Tout abattre, « un moindre mal »

A quelques kilomètres de là, vers Vic-Fezensac, le père de Lionel Candelon, Christian, passe des nuits blanches en pensant à son avenir. Sur 65 hectares, il élève seul environ 200 000 canards par an. Son frère, Jacques, gère la SARL qui s’occupe de la commercialisation, de l’abattage jusqu’à la conserverie en faisant travailler 15 employés. Ici, comme dans tout le département, l’élevage se divise en « lots » ou en « bandes », sorte de saisons d’élevage.

« Avant on faisait neuf bandes par an, aujourd’hui, par mesures de biosécurité, on n’en fait plus que quatre. Si on saute une bande, c’est six mois d’inactivité. On fait comment pour vivre ? », s’interroge M. Candelon. Vendredi 6 janvier, en milieu d’après-midi, il recevait la vétérinaire venue de Mirande pour effectuer des analyses sur ses animaux. Placée en zone de surveillance, son exploitation n’est pas encore concernée par les abattages préventifs. « On aura les résultats samedi, on verra bien… Mais pour nous, tout abattre, ce serait un moindre mal », commentaient amèrement l’éleveur et son frère.

« L’Etat n’a pas tiré les leçons de la crise de 2015, certains éleveurs n’ont pas été indemnisés et les banques nous refusent des prêts alors qu’on nous impose toujours plus de normes sanitaires, s’emporte Jacques Candelon. Si les abattages avaient eu lieu en décembre, aujourd’hui on retravaillerait tous. Là, on se dirige vers un vide sanitaire et vers une extension dans toute la France et même l’Europe. »

Polémique sur la propagation du virus

Alors que la colère gronde, c’est aussi l’origine du virus qui suscite beaucoup d’interrogations. Des analyses en cours à l’école vétérinaire de Toulouse apporteront bientôt une réponse. Mais, dans le Gers, département qui ne se situe pas dans un couloir de migration d’oiseaux sauvages suspectés de transporter l’épizootie, c’est une autre origine qui est pointée du doigt.
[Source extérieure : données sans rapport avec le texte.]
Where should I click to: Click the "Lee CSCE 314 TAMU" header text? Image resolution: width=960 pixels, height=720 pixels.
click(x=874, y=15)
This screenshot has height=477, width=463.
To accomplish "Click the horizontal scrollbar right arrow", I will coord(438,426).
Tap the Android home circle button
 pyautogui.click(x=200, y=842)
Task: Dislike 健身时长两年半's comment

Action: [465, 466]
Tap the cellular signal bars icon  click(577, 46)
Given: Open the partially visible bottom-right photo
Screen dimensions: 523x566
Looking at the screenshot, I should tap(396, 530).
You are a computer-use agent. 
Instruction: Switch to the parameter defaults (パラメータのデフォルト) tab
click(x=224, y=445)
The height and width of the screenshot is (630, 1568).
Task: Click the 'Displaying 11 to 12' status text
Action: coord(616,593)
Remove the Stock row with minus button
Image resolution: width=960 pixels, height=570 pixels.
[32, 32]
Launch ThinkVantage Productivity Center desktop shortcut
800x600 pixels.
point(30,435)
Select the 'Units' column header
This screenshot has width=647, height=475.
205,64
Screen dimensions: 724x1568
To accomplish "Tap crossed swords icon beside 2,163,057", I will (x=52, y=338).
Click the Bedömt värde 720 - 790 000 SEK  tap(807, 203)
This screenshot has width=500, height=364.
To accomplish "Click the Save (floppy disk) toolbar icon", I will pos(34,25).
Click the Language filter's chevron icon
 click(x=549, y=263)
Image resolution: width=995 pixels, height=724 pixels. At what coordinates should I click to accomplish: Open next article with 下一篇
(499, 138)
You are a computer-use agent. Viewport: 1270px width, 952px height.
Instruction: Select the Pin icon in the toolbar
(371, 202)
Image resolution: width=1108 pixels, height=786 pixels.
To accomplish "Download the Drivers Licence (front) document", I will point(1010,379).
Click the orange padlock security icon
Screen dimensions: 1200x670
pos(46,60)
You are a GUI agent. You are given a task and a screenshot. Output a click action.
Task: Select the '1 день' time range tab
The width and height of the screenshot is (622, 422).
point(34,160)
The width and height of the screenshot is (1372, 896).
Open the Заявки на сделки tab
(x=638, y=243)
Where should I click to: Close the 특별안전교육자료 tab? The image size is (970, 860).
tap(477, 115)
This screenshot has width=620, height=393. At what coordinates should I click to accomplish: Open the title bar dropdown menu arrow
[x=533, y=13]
Au début décembre 2016, c’est dans le Tarn qu’avaient été découverts les trois premiers foyers. « On sait tous que c’est une grosse coopérative, Vivadour, qui transportait des animaux malades », dénonce M. Candelon. En décembre, la Confédération paysanne, syndicat agricole, avait publié un communiqué affirmant que l’élevage industriel était « coupable » de la propagation du virus, mettant en cause Vivadour.

En attendant le résultat des analyses, les abattages continuent. Le 6 janvier au soir, ce sont quatre communes de Haute-Garonne qui ont été classées en zone de surveillance.